Bevuto caldo d’inverno con un cucchiaino di miele, o col latte scremato al mattino, abbassa l’indice glicemico, tenendo a basa i livelli di zucchero nel sangue e contrasta il colesterolo cattivo. Il caffè d’orzo attenua irritazioni e bruciori di stomaco, ha proprietà emollienti ed assorbenti molto utili per la mucosa intestionale, combatte ipertensione, anemia e, grazie al potassio e al fosforo, assicura la rimineralizzazione dell’apparato scheletrico.

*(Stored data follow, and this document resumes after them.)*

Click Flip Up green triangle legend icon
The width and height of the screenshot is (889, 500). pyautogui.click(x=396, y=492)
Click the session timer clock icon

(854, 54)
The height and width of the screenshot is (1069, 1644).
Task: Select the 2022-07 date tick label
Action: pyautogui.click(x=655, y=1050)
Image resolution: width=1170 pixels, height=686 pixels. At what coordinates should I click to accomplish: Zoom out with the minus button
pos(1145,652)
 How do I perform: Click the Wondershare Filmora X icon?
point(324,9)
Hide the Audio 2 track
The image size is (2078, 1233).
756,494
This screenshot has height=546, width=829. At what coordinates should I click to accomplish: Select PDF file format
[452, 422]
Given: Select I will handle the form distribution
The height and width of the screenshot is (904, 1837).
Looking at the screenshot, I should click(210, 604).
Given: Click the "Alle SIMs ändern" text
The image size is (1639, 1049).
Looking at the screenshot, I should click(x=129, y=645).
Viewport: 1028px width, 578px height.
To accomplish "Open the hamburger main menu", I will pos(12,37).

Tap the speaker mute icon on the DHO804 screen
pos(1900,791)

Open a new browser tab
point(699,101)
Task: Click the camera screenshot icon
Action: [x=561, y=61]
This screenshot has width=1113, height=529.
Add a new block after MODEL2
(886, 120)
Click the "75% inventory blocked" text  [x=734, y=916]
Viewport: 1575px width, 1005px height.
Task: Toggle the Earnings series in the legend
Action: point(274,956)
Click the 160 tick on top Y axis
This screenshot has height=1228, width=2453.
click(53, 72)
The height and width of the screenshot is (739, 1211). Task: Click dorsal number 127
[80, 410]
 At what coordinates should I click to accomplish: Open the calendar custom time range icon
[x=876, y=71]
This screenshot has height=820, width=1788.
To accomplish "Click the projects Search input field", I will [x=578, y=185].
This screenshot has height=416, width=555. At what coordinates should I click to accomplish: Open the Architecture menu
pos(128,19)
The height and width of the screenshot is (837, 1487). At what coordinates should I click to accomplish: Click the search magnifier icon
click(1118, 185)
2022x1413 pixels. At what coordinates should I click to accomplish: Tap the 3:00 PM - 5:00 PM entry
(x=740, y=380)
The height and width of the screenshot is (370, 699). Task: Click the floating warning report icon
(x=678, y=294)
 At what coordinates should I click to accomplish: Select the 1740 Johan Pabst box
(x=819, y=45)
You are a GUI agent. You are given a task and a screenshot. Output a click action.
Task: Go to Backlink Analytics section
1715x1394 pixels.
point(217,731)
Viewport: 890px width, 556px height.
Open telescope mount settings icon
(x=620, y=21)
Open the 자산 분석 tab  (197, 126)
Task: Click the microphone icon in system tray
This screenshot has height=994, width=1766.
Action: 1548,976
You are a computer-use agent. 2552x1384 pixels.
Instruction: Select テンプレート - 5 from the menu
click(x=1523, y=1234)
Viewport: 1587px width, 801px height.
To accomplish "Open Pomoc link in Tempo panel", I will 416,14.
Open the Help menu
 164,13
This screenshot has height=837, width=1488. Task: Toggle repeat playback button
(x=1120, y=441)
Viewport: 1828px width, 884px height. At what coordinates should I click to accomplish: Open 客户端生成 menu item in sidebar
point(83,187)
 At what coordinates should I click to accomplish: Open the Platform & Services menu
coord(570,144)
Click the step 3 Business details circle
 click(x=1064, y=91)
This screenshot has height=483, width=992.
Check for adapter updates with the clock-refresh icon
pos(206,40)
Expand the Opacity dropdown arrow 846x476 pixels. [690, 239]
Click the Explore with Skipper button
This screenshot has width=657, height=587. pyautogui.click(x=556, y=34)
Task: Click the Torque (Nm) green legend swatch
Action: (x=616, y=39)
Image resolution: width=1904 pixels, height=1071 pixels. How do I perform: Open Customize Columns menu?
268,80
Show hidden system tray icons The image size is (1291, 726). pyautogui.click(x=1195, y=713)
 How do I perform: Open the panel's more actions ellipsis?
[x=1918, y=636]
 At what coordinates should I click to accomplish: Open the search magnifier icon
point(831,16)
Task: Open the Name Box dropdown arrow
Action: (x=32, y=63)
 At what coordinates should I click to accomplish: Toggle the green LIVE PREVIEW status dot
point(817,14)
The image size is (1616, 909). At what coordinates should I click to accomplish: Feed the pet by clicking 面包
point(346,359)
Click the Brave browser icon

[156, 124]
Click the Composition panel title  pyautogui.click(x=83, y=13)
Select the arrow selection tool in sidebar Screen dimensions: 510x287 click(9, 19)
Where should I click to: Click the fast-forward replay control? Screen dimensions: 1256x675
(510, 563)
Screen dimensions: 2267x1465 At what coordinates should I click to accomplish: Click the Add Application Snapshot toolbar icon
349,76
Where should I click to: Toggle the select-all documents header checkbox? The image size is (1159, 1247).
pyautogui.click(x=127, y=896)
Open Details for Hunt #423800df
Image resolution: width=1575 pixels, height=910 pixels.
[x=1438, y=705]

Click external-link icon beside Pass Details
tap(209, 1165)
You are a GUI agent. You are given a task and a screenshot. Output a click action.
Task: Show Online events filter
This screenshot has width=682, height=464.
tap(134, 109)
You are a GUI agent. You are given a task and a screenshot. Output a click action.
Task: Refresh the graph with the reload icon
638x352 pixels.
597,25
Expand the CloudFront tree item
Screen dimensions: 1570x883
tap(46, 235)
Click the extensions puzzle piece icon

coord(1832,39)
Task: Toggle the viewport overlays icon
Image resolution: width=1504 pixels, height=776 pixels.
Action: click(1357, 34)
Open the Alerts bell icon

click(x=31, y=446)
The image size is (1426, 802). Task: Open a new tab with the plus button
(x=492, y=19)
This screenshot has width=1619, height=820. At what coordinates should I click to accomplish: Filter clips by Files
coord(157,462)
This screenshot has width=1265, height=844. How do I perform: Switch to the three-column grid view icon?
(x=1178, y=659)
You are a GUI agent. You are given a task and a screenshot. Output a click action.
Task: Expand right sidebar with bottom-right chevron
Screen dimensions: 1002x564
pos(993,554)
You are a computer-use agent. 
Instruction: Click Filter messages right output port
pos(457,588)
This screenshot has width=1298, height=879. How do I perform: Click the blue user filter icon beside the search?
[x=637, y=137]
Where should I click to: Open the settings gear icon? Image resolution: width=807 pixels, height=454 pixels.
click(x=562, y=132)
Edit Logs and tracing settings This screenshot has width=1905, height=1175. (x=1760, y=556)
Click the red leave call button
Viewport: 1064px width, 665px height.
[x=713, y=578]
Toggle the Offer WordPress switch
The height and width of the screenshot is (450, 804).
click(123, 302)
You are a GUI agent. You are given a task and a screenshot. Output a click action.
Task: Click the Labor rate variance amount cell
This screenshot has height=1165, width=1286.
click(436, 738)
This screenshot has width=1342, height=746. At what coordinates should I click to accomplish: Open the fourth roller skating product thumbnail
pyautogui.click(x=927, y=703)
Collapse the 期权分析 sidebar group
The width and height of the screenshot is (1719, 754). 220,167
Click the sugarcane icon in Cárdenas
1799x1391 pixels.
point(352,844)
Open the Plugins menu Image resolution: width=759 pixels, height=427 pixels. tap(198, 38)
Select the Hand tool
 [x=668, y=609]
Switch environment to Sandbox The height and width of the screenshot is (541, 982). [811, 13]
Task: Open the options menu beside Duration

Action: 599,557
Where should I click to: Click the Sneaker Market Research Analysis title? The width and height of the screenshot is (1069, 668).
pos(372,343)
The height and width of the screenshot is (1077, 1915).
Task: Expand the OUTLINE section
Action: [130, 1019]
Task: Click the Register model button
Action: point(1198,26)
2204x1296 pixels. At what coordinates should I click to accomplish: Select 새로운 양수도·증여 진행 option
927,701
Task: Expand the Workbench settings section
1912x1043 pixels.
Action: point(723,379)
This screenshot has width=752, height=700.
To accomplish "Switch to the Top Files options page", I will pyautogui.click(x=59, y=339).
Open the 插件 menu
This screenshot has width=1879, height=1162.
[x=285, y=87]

Ma non è tutto. Esso migliora la circolazione sanguigna e promuove l’attività cerebrale e intellettuale, con una ripercussione positiva sul sistema nervoso. Può essere preparato in una caffettiera apposita per esaltarne il gusto o diluito direttamente in acqua bollente. E’ controidicato ai celiaci, contenendo glutine, ma può essere tranquillamente consumato da anziani, bambini e da cardiopatici o con problemi cardiocircolatori, non contenendo caffeina.